INTRODUCTION: The aim of this study was to evaluate technical skills in a coronary angiography (CA) simulator to establish the performance level of trainees and experts in virtual CA.The traditional master-apprentice way of learning CA is by practicing on patients despite a known risk for complications during training. Safe CA training is warranted, and simulators might be one possibility. Simulators used must be validated regarding their ability to separate trainees from experts. Construct validation of a CA simulator, to our knowledge, has not yet been published. METHODS: Ten cardiology residents without experience in CA, 4 intermediate, and 10 CA experts performed 5 CAs in the Mentice VIST (Vascular Intervention Simulation Trainer). Metrics reflecting proficiency skills such as total procedure time, fluoroscopy time, and contrast volume were extracted from the simulator computer and compared between the groups. All examinations were videotaped, and the number of handling errors was examined. The videos were evaluated by 2 experts blinded to the test object's performance level. RESULTS: Experts outperformed trainees in all metrics measured by the simulator. Improvement was demonstrated in all metrics through all 5 CAs. Furthermore, beginners had more handling errors compared with experts. CONCLUSIONS: Mentice VIST simulator can distinguish between trainees and experts in CA in the metrics extracted from the computer and therefore prove the concept of construct validity.

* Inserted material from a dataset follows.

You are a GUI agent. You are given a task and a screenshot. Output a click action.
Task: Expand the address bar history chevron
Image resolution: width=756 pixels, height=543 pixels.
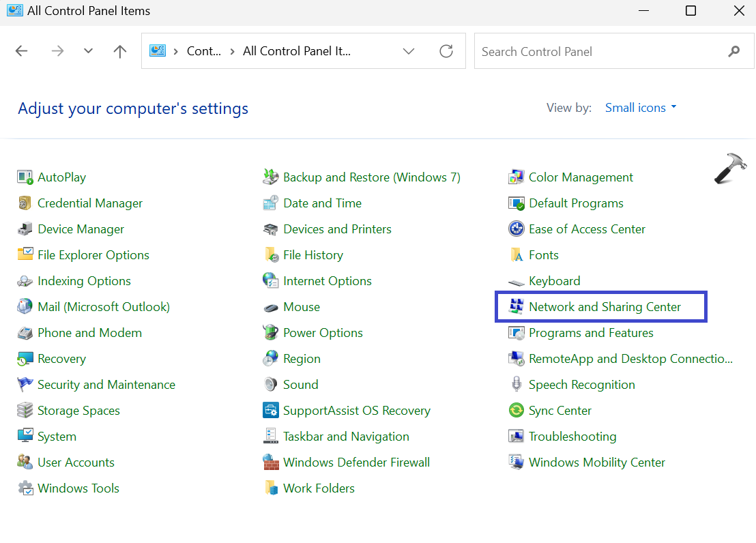[x=409, y=51]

The use of fluoroscopy to construct learning curves for coronary angiography.

OBJECTIVES: The aim of this study was to assess learning curves for coronary angiography using registry data from the Swedish Coronary Angiography and Angioplasty Registry (SCAAR). BACKGROUND: ACC and ESC guidelines for cardiologists in training recommend 200-300 coronary angiographies as primary operator. Whether this is safe or sufficient to reach an adequate proficiency level is not known. The development of learning curves and factors that can determine progress is not yet clearly stated. METHODS: We extracted data from SCAAR 2005-2009 and identified 20 novel and 21 expert operators in coronary angiography during this observation period. Metrics possibly influenced by proficiency level were compared between the two groups. Learning curves were then identified with the expert's performance as reference defined as interquartile range (IQR). RESULTS: Data from a total of 24,000 coronary angiographies were examined. Beginners used similar volumes of contrast but had longer fluoroscopy time compared with experts. Fluoroscopy time appeared to be a metric that demonstrated a clear learning curve and beginners reached experts IQR in 50 % (median) of the procedures after ∼140 coronary angiographies. The risk of complications was independently associated with fluoroscopy time. CONCLUSIONS: Fluoroscopy time seems to be the best metric to determine coronary angiography performance level and might therefore be a good proficiency measure during training. On the basis of our results we recommend the trainee to perform at least 150 coronary angiographies during supervision before proceeding with unsupervised procedures. It is not clear if the suggested number of procedures will result in decreased number of complications but the data suggests that fluoroscopy time might be a surrogate marker for complications.